Mechanical nociceptive testing was carried out at four sites around each horn bud (rostal, caudal, lateral, and medial) at 0 (prior to injection), 5, 15, and 30 min and 1, 1.5, 2, 4, 6, 8, 10, 12, 24, 36, and 48 h after drug administration using a handheld pressure algometer (FPX 25, Wagner Instruments, Greenwich, CT, USA) with a 4 mm-diameter round stainless-steel tip. One researcher (with whom the calves were familiar) gently manually restrained the calf and held the head whilst a second researcher carried out the testing. The probe was placed gently on the horn bud without applying force. If calves reacted immediately to the placement of the probe the procedure was repeated. If calves did not respond immediately to the placement of the probe force was applied and manually increased until either the animal responded (any attempted movement of the head away from the probe or head shaking was considered a positive withdrawal response) or a predetermined cut-off force was reached (12.0 N). The minimum value recorded prior to treatment (baseline) was 3.2 N and the maximum was 12.0 N. The same evaluator, who was blinded to treatments, carried out the mechanical nociceptive testing for all calves. Calves remained in the pen with their cohort for the duration of testing.

Blood samples (5 mL in heparinized tubes) were collected from BUP-SAIB calves at 0 (prior to administration), 15, 30 min and 1, 2, 4, 6, 8, 12, 24, 36, and 48 h after administration of the formulation for analysis of plasma bupivacaine concentration. Approximately 2 mL of blood was withdrawn from the catheter in a separate syringe (to be discarded) before collection of the sample for analysis. The catheter was then flushed with 2 mL of heparinized saline. In the event of loss of catheter or blockage, blood samples were collected directly from the opposite jugular vein. Immediately after collection, blood samples were cooled on ice and plasma was separated and stored at −20°C.

Animals were observed for signs of pain or local anesthetic toxicity such as sedation, ataxia, and convulsion during injection and at 0.5, 1, 2, 4, 6, 8, 24, 36, and 48 h following injection. At the end of the study, calves were euthanized by captive bolt stunning followed by exsanguination and the site of injection was observed for adverse effects.

Determination of plasma concentrations

The concentrations of bupivacaine in the plasma samples collected following the administration of the bupivacaine-SAIB formulation were measured using a modified HPLC method previously reported by Danielsson et al. (21). Standard stock solutions (1 mg/mL) of bupivacaine were prepared by dissolving the bupivacaine in methanol, and the working standard solutions were prepared by serially diluting the standard stock solutions in water. Calibration standards (50–1,000 ng/ml) and quality control samples (50, 250, and 1,000 ng/mL) were freshly prepared by adding working standard solutions to pooled calf plasma collected from calves before treatment.

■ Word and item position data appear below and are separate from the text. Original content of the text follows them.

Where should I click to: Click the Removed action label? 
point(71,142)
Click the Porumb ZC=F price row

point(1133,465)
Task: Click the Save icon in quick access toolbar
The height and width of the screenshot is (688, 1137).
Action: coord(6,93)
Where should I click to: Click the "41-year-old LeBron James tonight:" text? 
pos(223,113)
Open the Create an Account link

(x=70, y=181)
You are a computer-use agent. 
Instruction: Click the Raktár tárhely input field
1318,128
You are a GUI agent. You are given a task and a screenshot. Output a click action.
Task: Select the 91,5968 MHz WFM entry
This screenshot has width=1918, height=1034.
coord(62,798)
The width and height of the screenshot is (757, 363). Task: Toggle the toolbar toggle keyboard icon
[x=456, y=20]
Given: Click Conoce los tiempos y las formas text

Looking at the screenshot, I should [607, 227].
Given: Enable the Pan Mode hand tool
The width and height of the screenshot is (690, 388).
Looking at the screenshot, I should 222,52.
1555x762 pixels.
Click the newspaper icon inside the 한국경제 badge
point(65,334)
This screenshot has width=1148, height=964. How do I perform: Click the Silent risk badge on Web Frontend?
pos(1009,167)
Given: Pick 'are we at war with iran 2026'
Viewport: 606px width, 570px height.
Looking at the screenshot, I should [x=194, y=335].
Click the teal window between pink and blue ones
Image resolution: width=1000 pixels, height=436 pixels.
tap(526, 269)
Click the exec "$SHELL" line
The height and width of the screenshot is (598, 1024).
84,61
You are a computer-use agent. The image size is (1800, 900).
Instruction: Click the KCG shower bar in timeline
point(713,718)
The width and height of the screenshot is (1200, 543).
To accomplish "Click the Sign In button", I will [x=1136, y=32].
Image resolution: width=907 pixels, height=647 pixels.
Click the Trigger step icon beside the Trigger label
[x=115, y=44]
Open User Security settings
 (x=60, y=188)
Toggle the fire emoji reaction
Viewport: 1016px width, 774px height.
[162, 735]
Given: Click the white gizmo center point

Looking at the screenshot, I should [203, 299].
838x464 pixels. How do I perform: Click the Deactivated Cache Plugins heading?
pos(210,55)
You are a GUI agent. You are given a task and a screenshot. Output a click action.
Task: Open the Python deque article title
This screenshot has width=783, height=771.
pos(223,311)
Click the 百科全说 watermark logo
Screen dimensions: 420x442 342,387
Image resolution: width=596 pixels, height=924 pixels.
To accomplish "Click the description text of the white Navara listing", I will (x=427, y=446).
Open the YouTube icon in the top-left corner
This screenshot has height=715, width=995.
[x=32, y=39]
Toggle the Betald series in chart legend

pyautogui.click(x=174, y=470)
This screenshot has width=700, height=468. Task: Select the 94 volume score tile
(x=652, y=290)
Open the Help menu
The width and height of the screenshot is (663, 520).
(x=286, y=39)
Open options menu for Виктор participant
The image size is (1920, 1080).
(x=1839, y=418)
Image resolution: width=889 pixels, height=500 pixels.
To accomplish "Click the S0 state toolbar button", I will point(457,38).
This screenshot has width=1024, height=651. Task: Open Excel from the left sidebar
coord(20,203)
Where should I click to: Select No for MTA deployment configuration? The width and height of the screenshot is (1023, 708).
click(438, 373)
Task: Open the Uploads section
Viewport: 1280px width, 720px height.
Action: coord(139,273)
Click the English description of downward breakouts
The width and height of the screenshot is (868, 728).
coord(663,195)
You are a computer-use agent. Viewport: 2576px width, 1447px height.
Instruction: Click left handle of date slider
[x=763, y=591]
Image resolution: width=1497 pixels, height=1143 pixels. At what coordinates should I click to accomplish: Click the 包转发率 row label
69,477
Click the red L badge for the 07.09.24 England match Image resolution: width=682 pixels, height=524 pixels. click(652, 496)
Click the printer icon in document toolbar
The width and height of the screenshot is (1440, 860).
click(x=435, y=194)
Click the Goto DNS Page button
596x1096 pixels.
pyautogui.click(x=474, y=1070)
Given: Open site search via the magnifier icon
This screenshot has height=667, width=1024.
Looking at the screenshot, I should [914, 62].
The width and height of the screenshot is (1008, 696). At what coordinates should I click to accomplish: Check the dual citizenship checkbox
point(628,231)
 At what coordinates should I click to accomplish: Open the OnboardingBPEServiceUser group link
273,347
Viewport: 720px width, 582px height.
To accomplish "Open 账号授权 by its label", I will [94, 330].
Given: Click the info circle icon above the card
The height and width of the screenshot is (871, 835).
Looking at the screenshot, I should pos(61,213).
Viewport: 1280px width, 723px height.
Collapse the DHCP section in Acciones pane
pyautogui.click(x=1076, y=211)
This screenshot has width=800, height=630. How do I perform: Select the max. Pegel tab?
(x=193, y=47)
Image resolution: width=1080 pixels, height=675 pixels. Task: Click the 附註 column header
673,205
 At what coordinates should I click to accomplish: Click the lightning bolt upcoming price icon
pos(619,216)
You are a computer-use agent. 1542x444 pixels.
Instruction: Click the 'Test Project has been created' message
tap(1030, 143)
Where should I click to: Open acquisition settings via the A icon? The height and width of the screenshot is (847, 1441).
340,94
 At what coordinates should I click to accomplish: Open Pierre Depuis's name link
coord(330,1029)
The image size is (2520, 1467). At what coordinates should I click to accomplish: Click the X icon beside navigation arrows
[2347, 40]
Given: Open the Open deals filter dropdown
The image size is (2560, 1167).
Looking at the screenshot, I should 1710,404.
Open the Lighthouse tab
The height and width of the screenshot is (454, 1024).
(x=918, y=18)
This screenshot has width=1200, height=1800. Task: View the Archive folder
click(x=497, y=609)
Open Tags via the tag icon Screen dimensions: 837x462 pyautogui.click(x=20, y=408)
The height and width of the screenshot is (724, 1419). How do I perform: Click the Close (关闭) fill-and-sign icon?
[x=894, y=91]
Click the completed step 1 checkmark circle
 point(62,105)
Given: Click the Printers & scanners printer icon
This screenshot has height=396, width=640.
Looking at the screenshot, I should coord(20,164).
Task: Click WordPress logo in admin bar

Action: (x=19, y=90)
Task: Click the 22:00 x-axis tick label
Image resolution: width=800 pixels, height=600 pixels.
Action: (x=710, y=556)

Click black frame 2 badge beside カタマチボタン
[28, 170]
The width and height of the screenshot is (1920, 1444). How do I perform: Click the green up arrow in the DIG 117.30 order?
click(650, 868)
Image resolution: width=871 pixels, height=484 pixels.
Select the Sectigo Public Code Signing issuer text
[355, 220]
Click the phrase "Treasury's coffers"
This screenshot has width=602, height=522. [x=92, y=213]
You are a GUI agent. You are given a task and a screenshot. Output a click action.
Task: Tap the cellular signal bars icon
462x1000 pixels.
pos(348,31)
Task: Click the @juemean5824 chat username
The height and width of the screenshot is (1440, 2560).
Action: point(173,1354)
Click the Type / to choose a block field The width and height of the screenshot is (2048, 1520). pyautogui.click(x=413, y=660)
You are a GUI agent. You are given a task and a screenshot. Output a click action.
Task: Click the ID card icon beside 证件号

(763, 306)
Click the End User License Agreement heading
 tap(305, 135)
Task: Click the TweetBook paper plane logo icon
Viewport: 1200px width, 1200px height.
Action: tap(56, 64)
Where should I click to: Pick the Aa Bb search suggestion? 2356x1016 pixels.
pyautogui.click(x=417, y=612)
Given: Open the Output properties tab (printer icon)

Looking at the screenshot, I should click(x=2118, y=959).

The HPLC analysis was performed in a Shimadzu chromatographic system (Shimadzu Corporation, Japan) equipped with a binary pump, column thermostat and diode array detector. Chromatographic separation was achieved using a C₁₈ reversed-phase column (Synergi Hydro-RP Column 250 × 4.6 mm, 4 μm; Phenomenex Inc., Torrance, CA, USA) maintained at 40°C. The mobile phase consisted of a mixture of phosphate buffer (10 mM, 1.36 g potassium dihydrogen phosphate in 1 L water; pH 4.0 adjusted using orthophosphoric acid) and acetonitrile (70:30, v/v) and was delivered at a flow rate of 1 mL/min.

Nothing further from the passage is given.